> What you will do: Each record needs to be retyped exactly, though its pictures should not appear.

> Exercise data:
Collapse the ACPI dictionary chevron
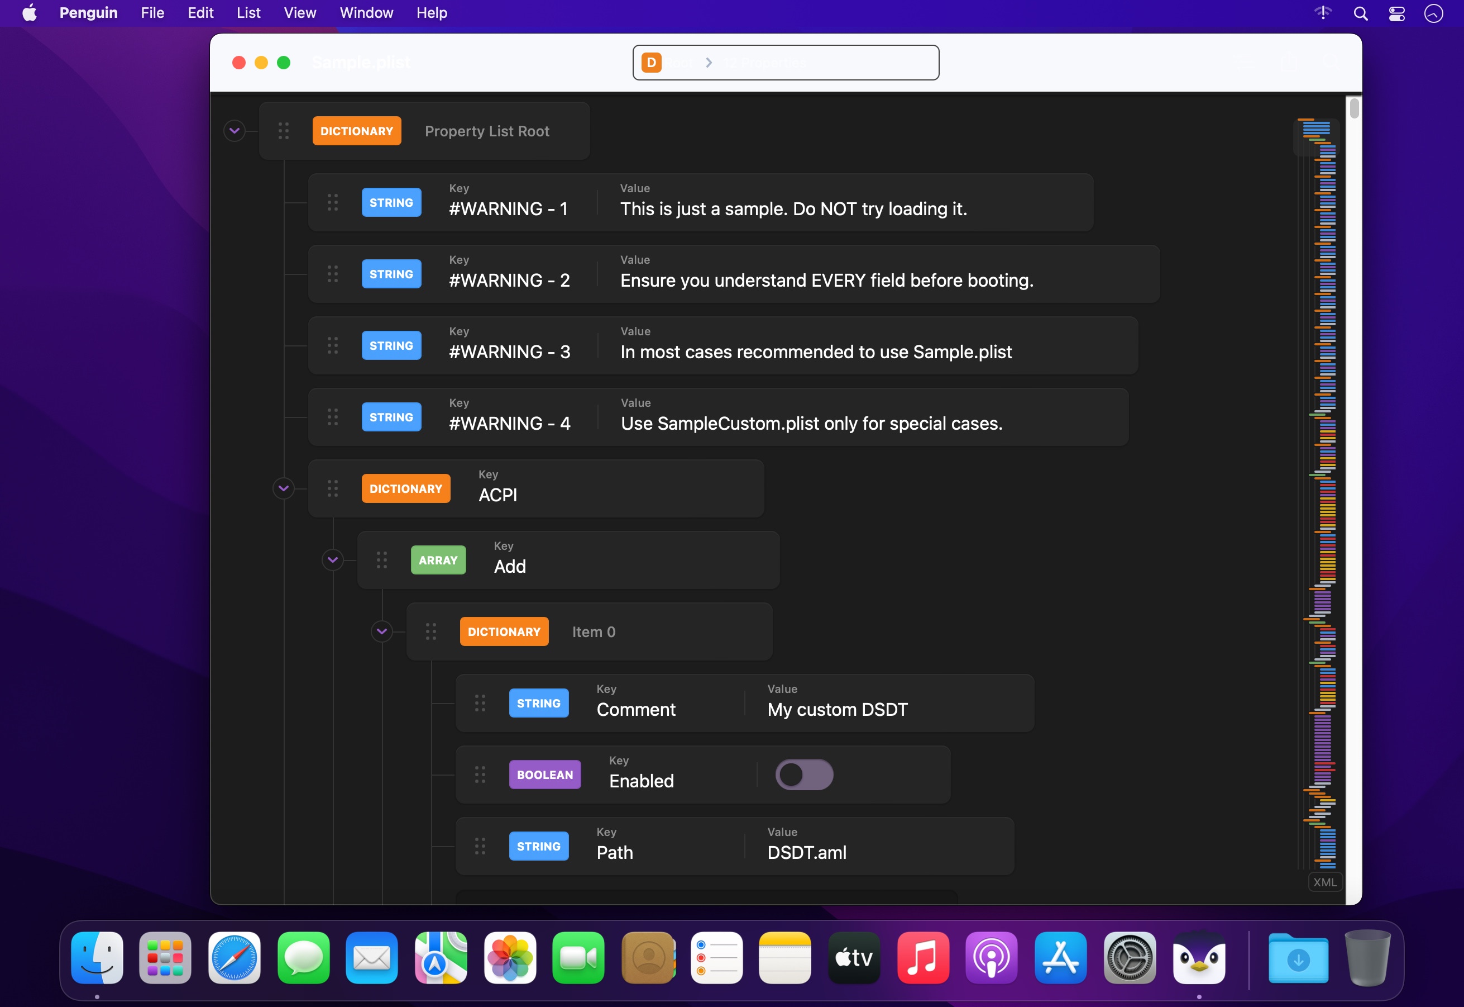Screen dimensions: 1464x1007 284,488
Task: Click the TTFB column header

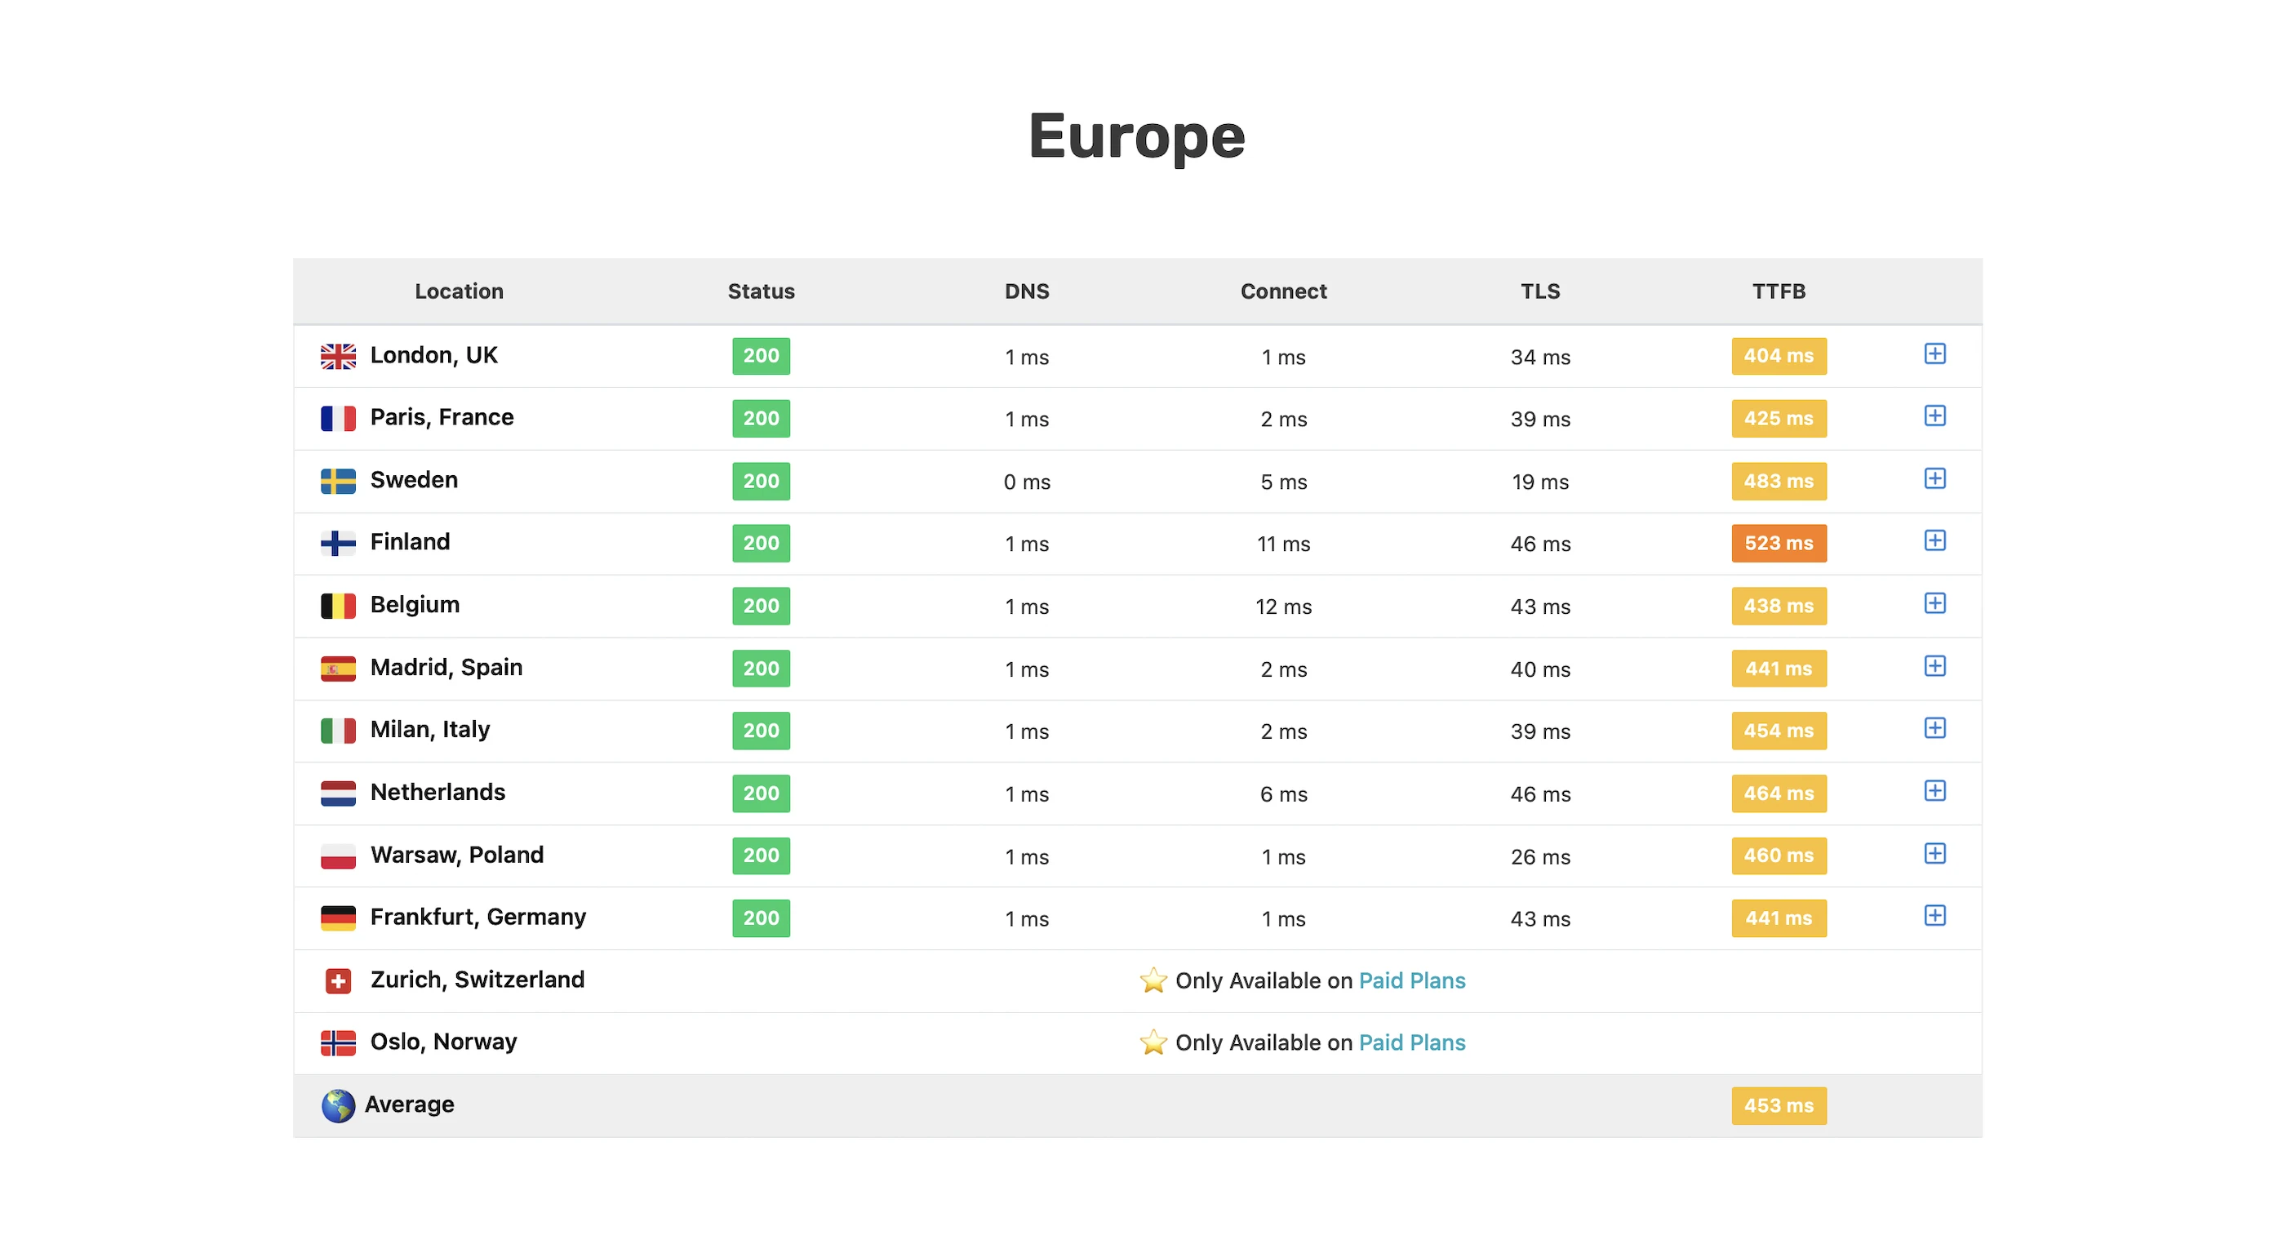Action: point(1778,291)
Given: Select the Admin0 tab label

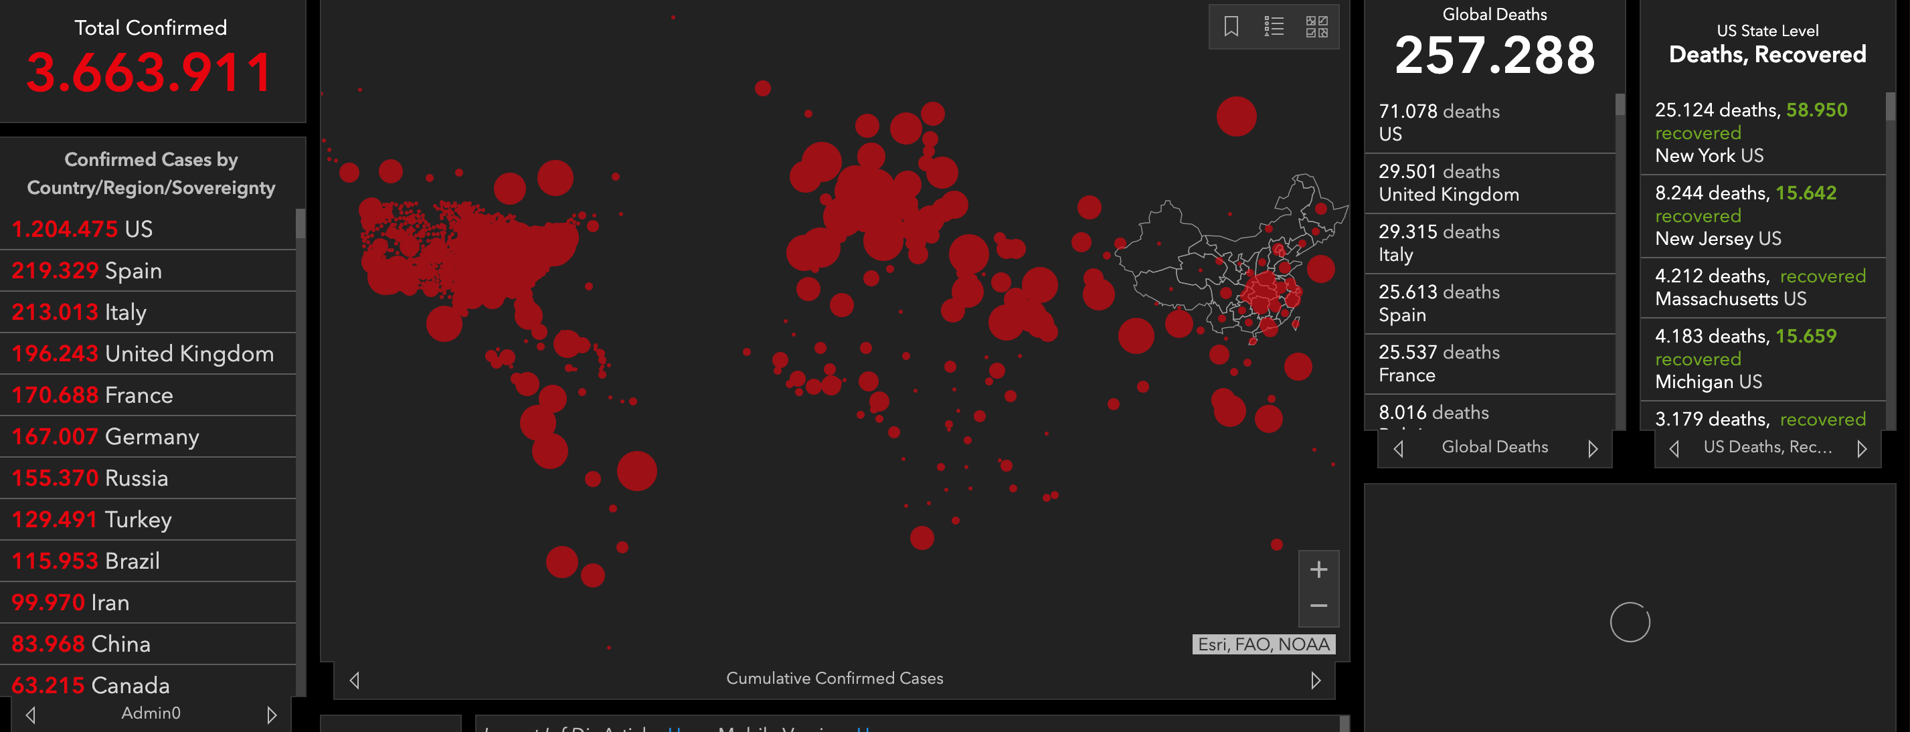Looking at the screenshot, I should tap(151, 713).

> Expected output:
Collapse the ACPI dictionary chevron
Screen dimensions: 1464x1007 284,488
Task: Click the TTFB column header

Action: point(1778,291)
Given: Select the Admin0 tab label

Looking at the screenshot, I should tap(151, 713).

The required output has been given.